Overview
- Status: Operating
- Locale: Sichuan
- Termini: Chengdu West; Chaoyanghu;
- Stations: 12

Service
- Type: Higher-speed rail
- Operator(s): China Railway High-speed

Technical
- Line length: 99 km (62 mi)
- Track gauge: 1,435 mm (4 ft 8+1⁄2 in) standard gauge
- Operating speed: 200 km/h (124 mph)

= Chengdu–Pujiang intercity railway =

Railway line in China

Chengdu–Pujiang intercity railway, also known as the Cheng-Pu Express Railway, is a regional railway operated by China Railway High-speed within Sichuan province. It connects the provincial capital of Chengdu with south-western cities along the western edge of the Sichuan Basin to Pujiang. It starts at Chengdu West railway station and terminates and connect with the planned Chengdu–Ya'an railway at Chaoyanghu railway station. It is a National Railways Class I, double tracked electrified line with a design speed of 200 km/h and a total length of 99 km. Construction and management of this line was conducted by a joint venture limited liability company between Chengdu Metro and China Railway Chengdu Group.

The railway opened for traffic in Dec 2018.

==Profile==
Chengdu–Pujiang intercity railway begins in Chengdu at Chengdu West railway station, branching off the Chengdu Ring Railway to travel westwards via Wenjiang, Chongzhou, Dayi County, Qionglai and Pujiang County.
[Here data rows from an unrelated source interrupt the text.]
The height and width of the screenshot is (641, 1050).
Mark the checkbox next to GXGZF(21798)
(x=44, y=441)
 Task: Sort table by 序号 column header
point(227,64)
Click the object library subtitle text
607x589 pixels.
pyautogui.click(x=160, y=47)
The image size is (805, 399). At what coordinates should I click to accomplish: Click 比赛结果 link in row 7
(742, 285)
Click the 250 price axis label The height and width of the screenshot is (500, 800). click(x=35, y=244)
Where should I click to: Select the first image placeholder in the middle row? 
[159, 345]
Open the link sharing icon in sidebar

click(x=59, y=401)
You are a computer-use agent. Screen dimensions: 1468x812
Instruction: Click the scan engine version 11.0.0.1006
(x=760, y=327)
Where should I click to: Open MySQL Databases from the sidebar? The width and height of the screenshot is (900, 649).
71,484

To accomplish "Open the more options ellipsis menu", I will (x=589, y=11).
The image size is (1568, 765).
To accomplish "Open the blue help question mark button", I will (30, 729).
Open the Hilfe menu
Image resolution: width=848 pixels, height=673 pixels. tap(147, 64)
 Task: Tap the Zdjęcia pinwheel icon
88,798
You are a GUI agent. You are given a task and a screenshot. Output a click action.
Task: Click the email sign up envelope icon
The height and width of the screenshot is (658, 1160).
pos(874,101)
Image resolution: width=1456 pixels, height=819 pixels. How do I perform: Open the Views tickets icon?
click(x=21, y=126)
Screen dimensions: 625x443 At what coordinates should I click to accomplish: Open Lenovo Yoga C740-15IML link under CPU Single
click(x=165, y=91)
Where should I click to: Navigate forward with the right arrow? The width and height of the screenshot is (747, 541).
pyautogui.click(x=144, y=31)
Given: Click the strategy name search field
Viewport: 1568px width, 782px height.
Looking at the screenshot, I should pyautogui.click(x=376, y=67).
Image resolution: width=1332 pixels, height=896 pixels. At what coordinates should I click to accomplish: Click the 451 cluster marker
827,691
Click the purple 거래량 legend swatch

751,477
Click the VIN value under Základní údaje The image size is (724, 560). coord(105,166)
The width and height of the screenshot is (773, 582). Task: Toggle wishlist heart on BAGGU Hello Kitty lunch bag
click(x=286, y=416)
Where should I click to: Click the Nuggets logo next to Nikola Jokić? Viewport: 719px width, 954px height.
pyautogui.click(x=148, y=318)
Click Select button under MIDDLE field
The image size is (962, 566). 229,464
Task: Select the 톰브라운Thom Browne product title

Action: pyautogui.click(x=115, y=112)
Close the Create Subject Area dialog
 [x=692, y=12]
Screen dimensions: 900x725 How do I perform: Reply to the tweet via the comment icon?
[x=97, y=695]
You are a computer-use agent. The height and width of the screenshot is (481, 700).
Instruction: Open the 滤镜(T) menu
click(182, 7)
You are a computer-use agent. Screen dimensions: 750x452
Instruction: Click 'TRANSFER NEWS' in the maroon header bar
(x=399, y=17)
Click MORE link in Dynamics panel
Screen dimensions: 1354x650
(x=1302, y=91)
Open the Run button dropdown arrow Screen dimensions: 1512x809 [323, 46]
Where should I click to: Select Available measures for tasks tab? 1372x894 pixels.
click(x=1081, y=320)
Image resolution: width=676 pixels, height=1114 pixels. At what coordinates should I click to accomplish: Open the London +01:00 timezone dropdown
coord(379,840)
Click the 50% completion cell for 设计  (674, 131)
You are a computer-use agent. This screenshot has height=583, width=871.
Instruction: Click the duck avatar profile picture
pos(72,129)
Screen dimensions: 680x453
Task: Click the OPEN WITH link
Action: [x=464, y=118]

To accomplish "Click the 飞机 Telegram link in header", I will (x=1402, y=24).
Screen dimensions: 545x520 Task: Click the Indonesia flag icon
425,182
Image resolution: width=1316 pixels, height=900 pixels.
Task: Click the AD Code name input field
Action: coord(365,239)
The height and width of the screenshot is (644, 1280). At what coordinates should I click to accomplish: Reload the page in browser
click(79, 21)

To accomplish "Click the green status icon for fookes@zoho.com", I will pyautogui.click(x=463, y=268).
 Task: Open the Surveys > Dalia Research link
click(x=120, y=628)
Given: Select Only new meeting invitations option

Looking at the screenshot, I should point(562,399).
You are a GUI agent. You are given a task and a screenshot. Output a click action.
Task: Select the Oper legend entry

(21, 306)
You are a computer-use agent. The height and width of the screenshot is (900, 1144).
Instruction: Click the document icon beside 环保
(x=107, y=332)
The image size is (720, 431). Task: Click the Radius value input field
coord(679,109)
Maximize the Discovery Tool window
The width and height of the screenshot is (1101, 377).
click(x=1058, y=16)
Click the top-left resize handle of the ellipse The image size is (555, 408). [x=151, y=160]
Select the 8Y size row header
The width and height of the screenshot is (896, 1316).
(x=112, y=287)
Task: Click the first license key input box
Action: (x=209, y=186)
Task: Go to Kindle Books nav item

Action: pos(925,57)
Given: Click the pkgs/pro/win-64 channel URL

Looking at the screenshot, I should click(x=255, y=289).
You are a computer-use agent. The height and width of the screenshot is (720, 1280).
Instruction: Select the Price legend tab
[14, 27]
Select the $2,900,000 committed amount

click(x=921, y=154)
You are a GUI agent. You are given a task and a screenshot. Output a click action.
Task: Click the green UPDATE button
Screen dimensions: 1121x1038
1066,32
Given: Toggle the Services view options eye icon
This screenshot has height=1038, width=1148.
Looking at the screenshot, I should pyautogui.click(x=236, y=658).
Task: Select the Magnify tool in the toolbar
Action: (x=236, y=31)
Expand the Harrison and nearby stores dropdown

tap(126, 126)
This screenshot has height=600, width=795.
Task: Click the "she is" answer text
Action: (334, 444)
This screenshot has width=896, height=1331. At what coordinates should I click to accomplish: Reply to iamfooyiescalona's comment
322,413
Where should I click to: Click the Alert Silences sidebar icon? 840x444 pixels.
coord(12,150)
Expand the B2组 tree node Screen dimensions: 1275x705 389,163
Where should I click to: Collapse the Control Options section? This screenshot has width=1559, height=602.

Preliminary land acquisition and demolition work was carried out by the end of 2012, allowing for construction to begin. There is a total of 12 railway stations, Chengdu West, Shuangliu North, Wenjiang (elevated), Yangma, Chongzhou (elevated), Longxing, Dayi (elevated), Wangsizhen, Qionglai (elevated), Xilai, Pujiang and Chaoyanghu. The line started to operate on December 28, 2018.

Chaoyanghu will also be served by the planned Chengdu–Ya'an railway.